Both ends included, restate word for word the lines from the first line of the listing through the line containing "The width and height of the screenshot is (770, 530).". Leave the pictures out.
>>>>
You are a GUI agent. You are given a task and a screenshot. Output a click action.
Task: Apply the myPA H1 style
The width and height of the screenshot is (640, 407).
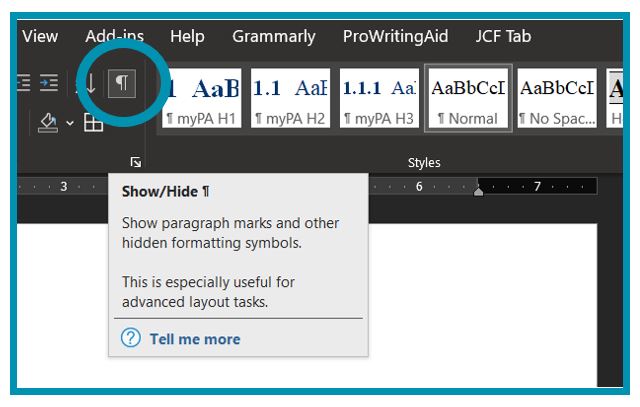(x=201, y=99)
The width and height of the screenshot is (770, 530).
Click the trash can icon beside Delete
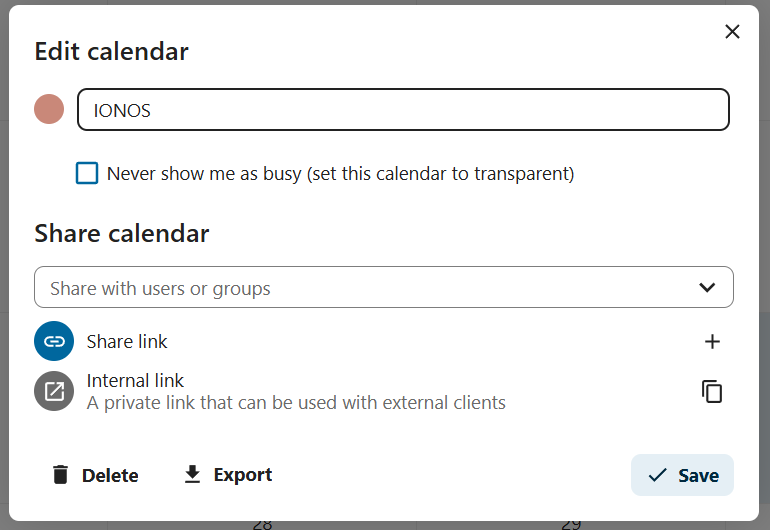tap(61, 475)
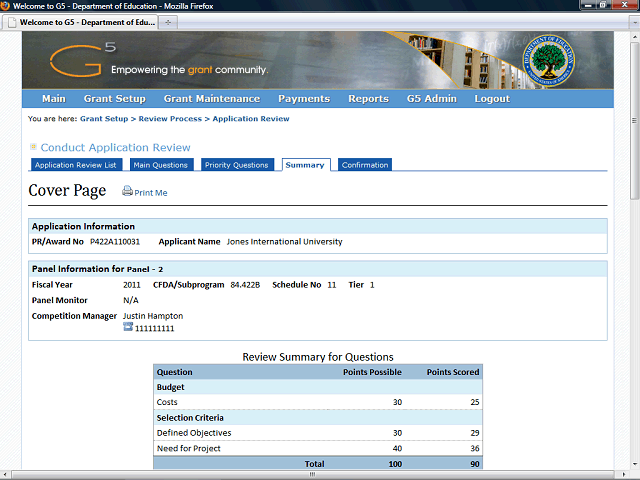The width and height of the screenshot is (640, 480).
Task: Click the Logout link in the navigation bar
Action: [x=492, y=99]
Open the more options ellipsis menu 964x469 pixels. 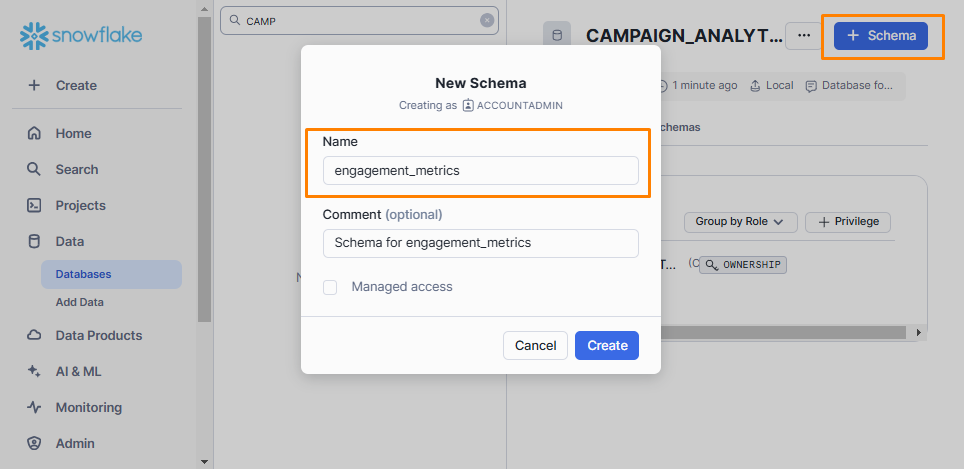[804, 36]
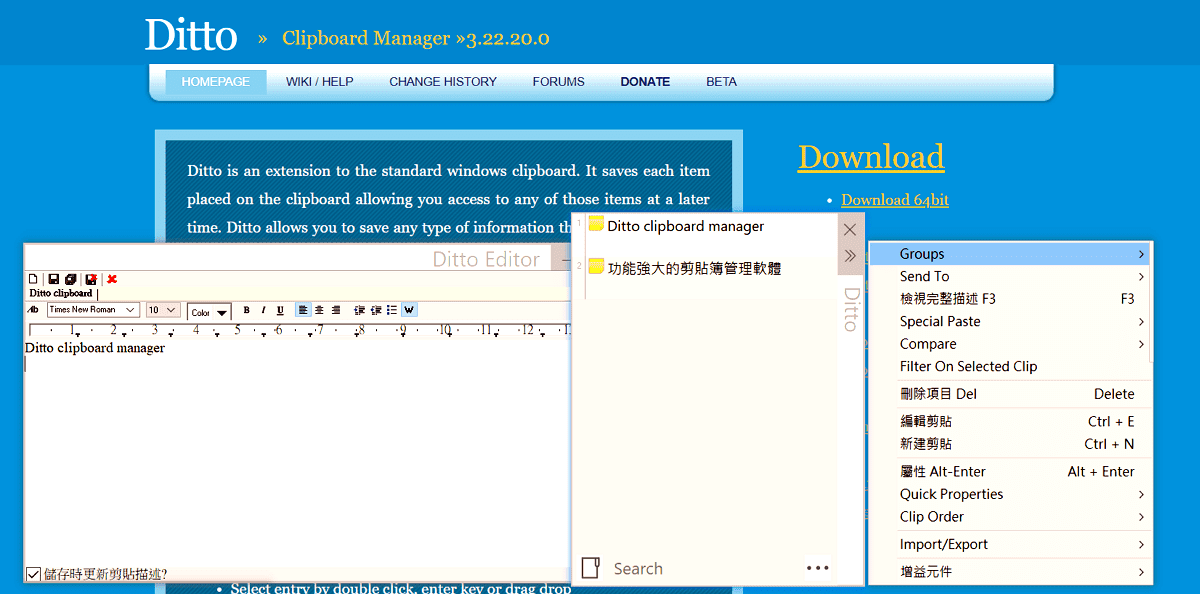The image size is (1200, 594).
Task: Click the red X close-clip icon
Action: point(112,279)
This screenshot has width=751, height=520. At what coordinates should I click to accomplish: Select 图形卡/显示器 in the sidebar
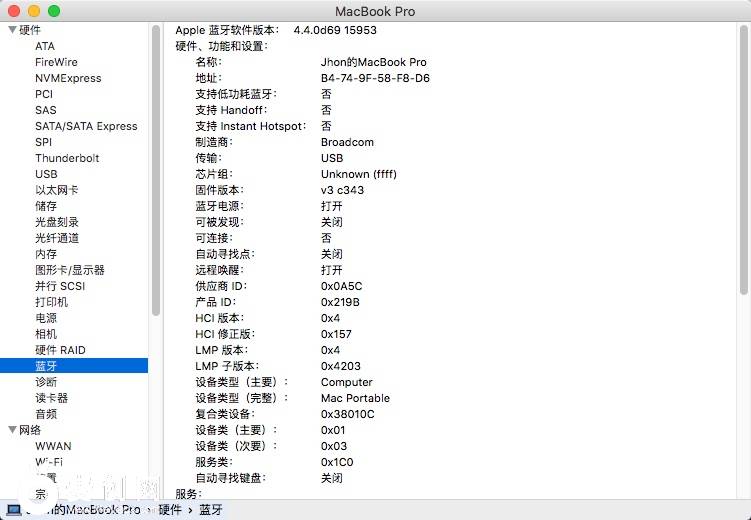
<<<<
## Finished task
You are a GUI agent. You are given a task and a screenshot. Output a click action.
Task: Apply the myPA H1 style
The width and height of the screenshot is (640, 407).
(x=201, y=99)
The width and height of the screenshot is (770, 530).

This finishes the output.